Collected data entries:
┌──
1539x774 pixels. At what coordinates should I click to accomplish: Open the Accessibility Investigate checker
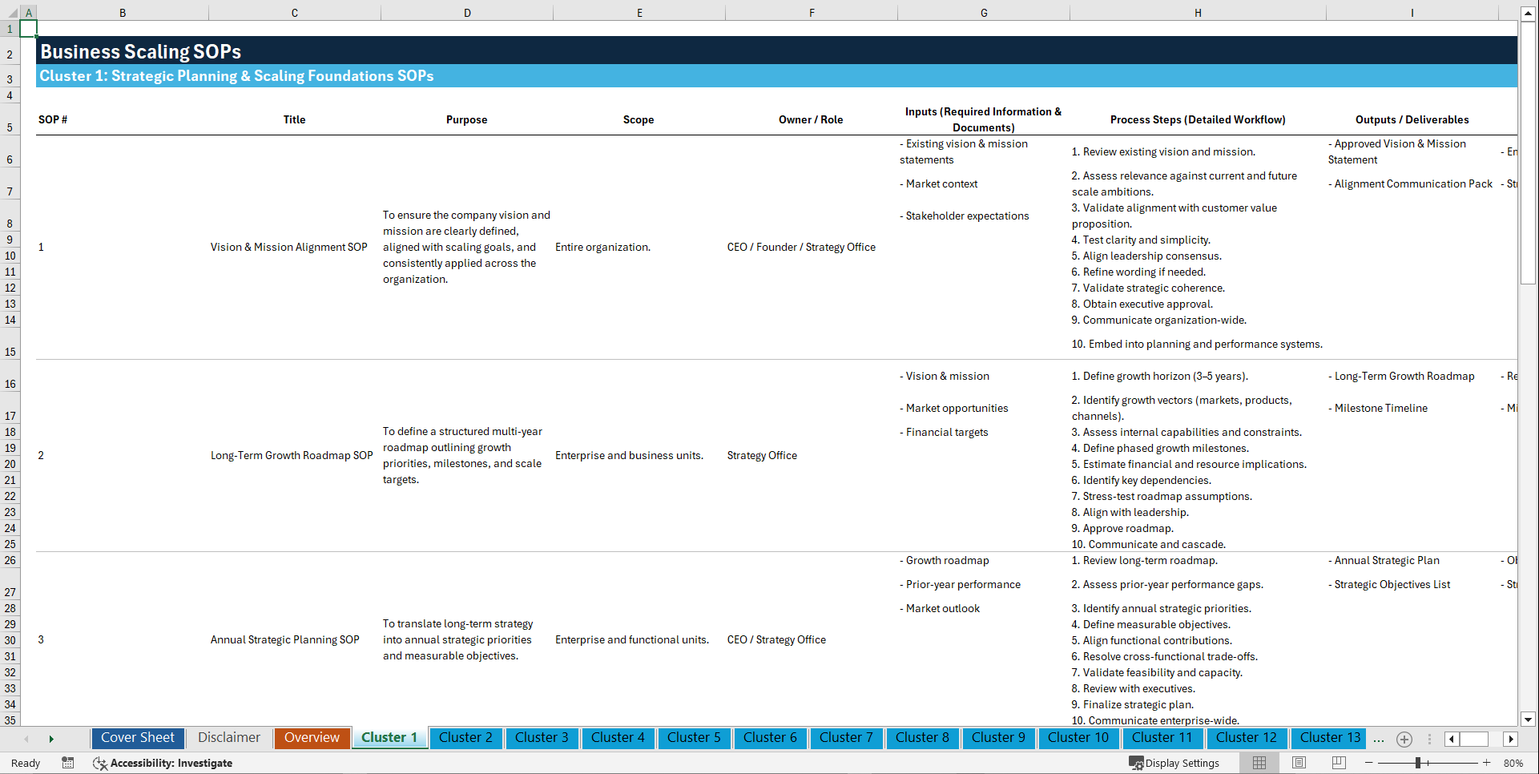(163, 764)
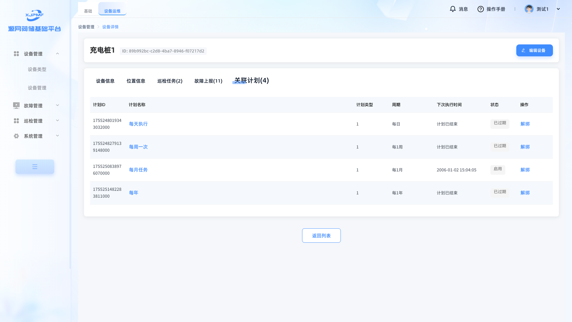Click 解绑 for the 每天执行 plan
572x322 pixels.
tap(525, 124)
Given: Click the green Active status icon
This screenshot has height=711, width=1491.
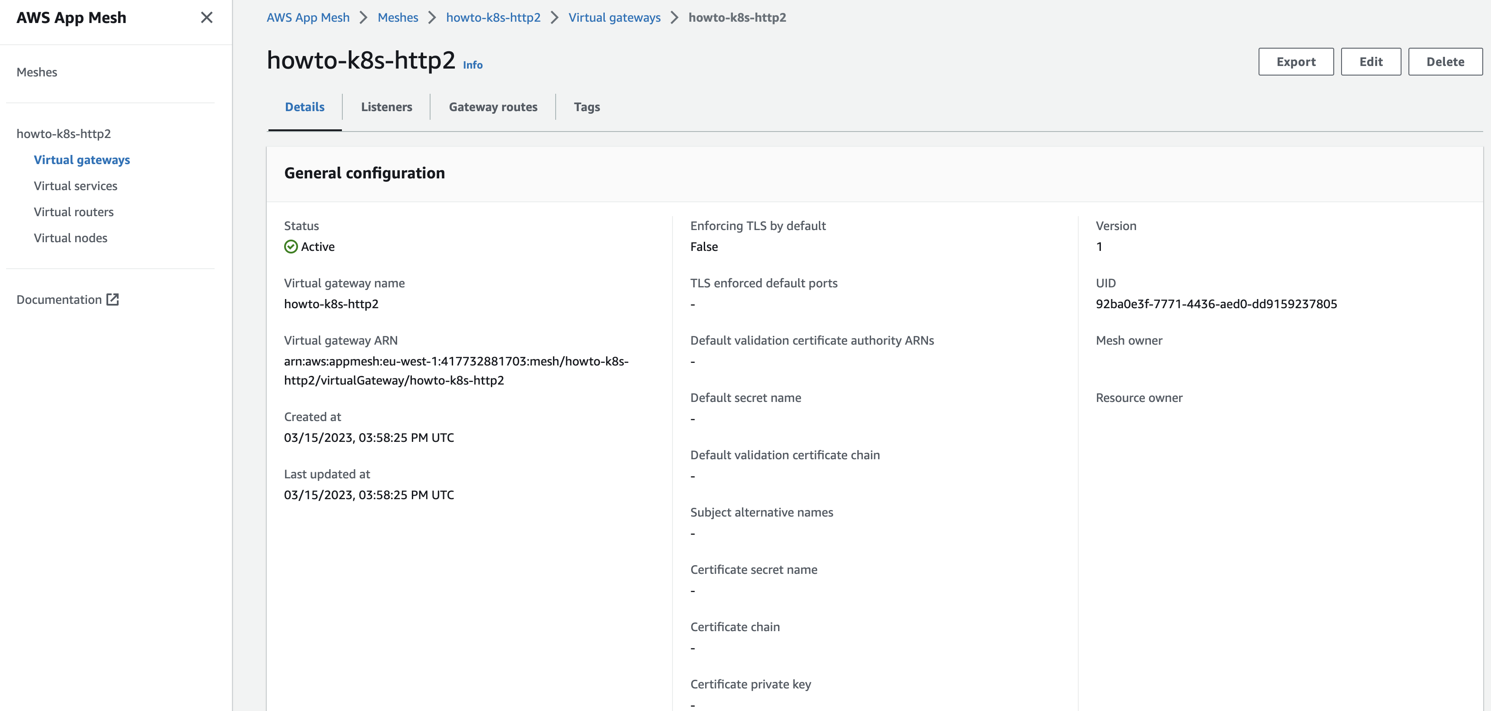Looking at the screenshot, I should tap(291, 246).
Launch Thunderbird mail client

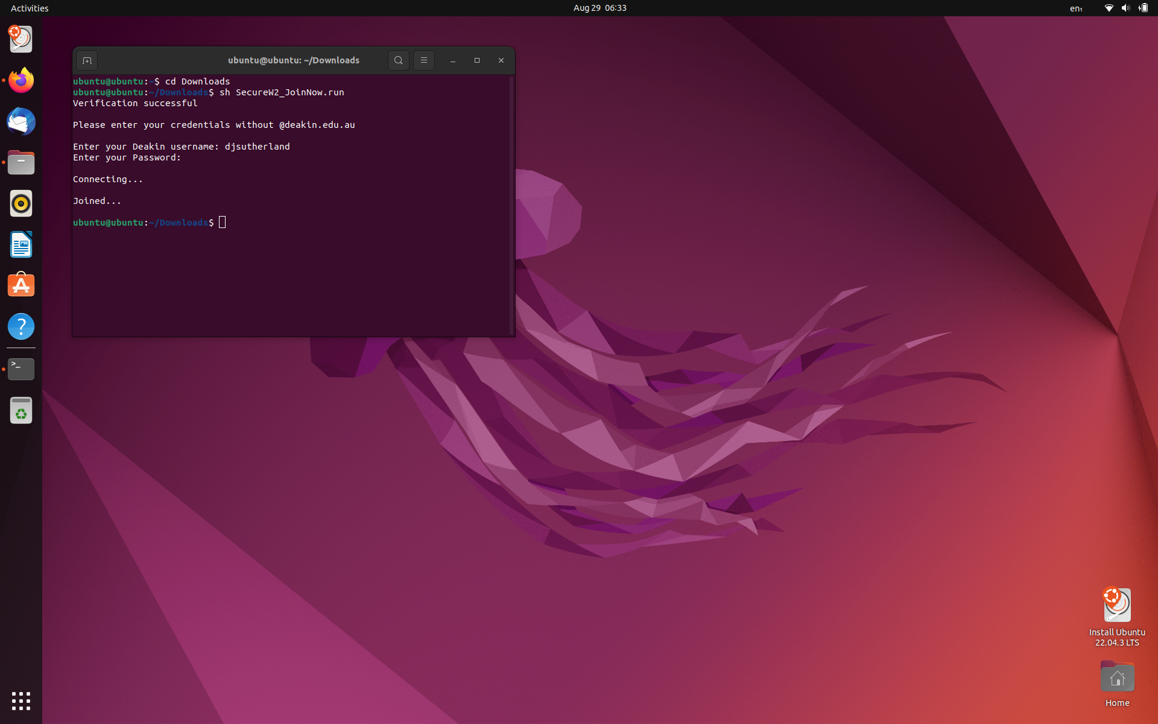click(x=21, y=121)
└──
If pictures appear among the records, do not carry them over; retype the rest exactly.

• **Solution to the problem**:
1539x774 pixels. At what coordinates should I click to accomplish: Open the Accessibility Investigate checker
(163, 764)
Click 解绑 for the 每天执行 plan
572x322 pixels.
tap(525, 124)
Given: Click the green Active status icon
This screenshot has height=711, width=1491.
Looking at the screenshot, I should tap(291, 246).
Launch Thunderbird mail client

click(x=21, y=121)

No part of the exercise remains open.